[TASK]: Swap "footer link" for "menu link" throughout the items below, and leave every other word as it is.

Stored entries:
--------------------------------------------------
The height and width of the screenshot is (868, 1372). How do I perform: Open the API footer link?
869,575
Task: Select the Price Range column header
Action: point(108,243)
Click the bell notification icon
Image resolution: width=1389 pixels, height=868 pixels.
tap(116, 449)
--------------------------------------------------
[SOLUTION]:
The height and width of the screenshot is (868, 1372). How do I perform: Open the API menu link?
869,575
Task: Select the Price Range column header
Action: point(108,243)
Click the bell notification icon
Image resolution: width=1389 pixels, height=868 pixels.
tap(116, 449)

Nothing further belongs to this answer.